Associação de proprietários imobiliários APBI critica as regulamentações governamentais de arrendamento para 2027-2032 por falharem na resolução da escassez de habitação e por imporem restrições.

Sintetizado a partir de:
AltaveuDiari d'AndorraARAEl Periòdic

Pontos-chave

  • APBI chama anteprojecto de 'prolongação oculta' dos controlos, ignorando mais de 2000 novos residentes sem crescimento da oferta.
  • Aumentos de renda 'extremamente limitados', ignorando subidas de custos de manutenção e utilities, desencorajando renovações.
  • 80% dos contratos entre 500-1000 euros/mês, abaixo do mercado; risco de unidades antigas de baixa rotatividade vs. preços elevados para novos.
  • Exige adiamento, apoios estatais para inquilinos vulneráveis e revisão completa do mercado em meio a aprovação acelerada.

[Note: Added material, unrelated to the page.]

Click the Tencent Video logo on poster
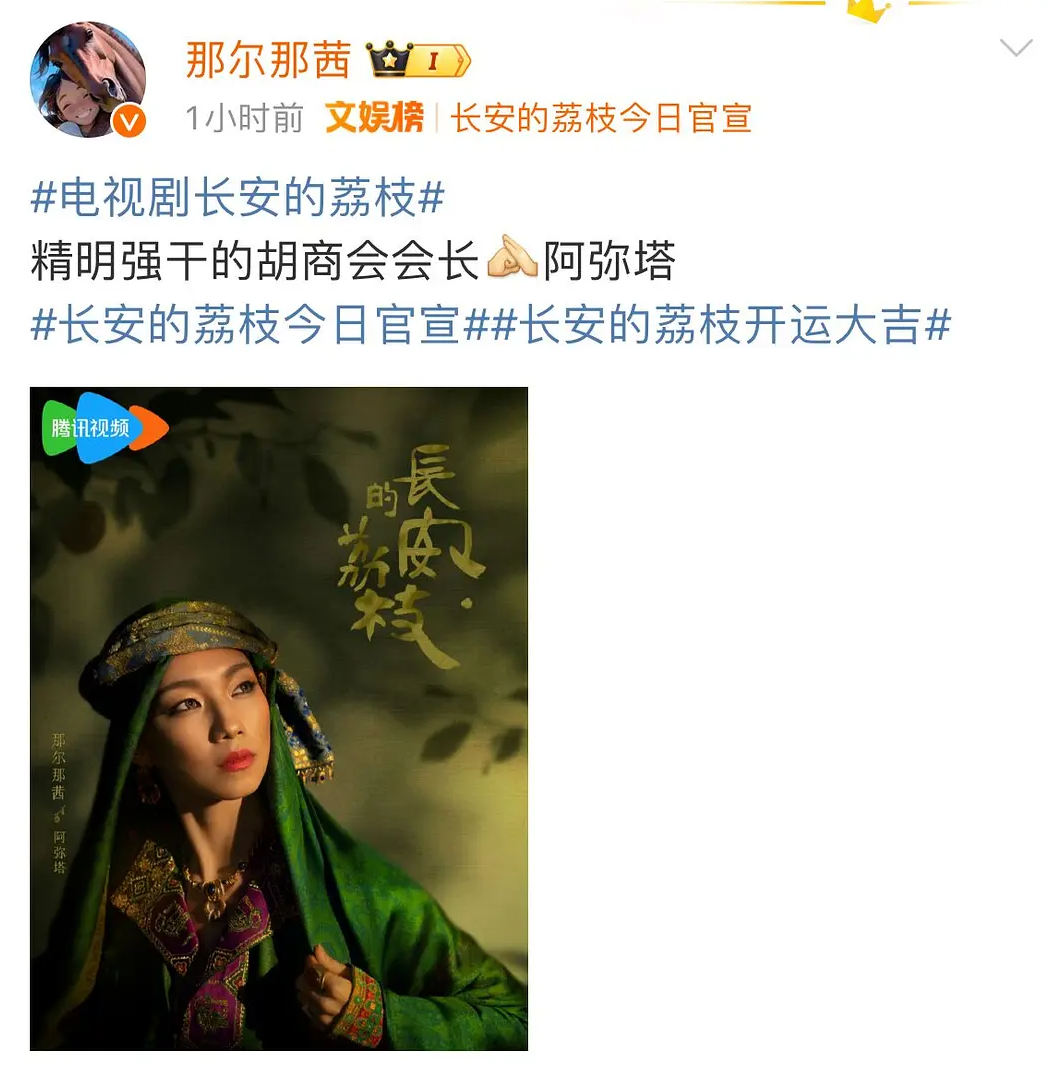1063x1066 pixels. 105,428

A Associação Andorrana de Proprietários Imobiliários (APBI) emitiu uma crítica acerba ao anteprojecto de lei do governo sobre regulamentações de arrendamento residencial para 2027-2032, chamando-lhe uma "prolongação oculta" dos controlos existentes em vez de uma verdadeira liberalização do mercado.

Num comunicado divulgado esta semana, a APBI alertou que a proposta falha na resolução das escassezes estruturais causadas pelo crescimento demográfico — mais de 2000 novos residentes no ano passado sem aumentos proporcionais na oferta de arrendamento. Esta desproporção, argumentam, cria escassez, listas de espera e tensões de preços que os limites às rendas sozinhos não resolvem. Cerca de 80% dos contratos activos cobram entre 500 e 1000 euros mensais (6-10 euros por metro quadrado), bem abaixo das listagens em portais que reflectem apenas unidades mais recentes ou renovadas.

O grupo descreveu os aumentos de renda planeados como "extremamente limitados, graduais e condicionais", ignorando as subidas nos custos de manutenção, utilities, seguros e eficiência energética. Tais restrições erodem a rentabilidade, desencorajam renovações e incentivam pequenos senhorios a retirar imóveis do mercado ou a reconvertê-los. Isto arrisca um mercado bifurcado: unidades antigas de baixa renda com baixa rotatividade versus preços elevados para novos residentes, agravado pelo investimento estrangeiro em arrendamentos de luxo.

A APBI rejeitou colocar a responsabilidade primária pelos inquilinos vulneráveis nos senhorios, defendendo em vez disso apoios financiados pelo Estado e políticas sociais partilhadas. Exigiu uma revisão completa e o adiamento da aprovação para construir um mercado equilibrado e sustentável.

O anteprojecto, divulgado esta semana, provocou uma reação urgente. A ministra da Habitação, Conxita Marsol, convocou o Conselho Económico e Social (CES) para segunda-feira para o apresentar, acelerando o processo em meio a tensões. O texto delineia um "descongelamento" gradual a partir de Janeiro de 2027, ligando renovações e aumentos às datas dos contratos e rendas por metro quadrado, mais a inflação IPC.

Os contratos anteriores a 2013 não teriam renovação automática. Aqueles de 2013-2021 enfrentariam extensões faseadas até 2028-2032, com limites como 25% no total (5% anual mais IPC) para rendas ≤8 euros/m², descendo a apenas IPC para ≥12 euros/m². Excepções aplicam-se a unidades de alto standing (>2500 euros/mês), chalés, residentes passivos ou aqueles que necessitem de grandes reformas. O governo planeia aprovação extraordinária na próxima semana antes da revisão parlamentar, onde grupos pró-senhorios poderão propor emendas. A contribuição do CES é apenas consultiva.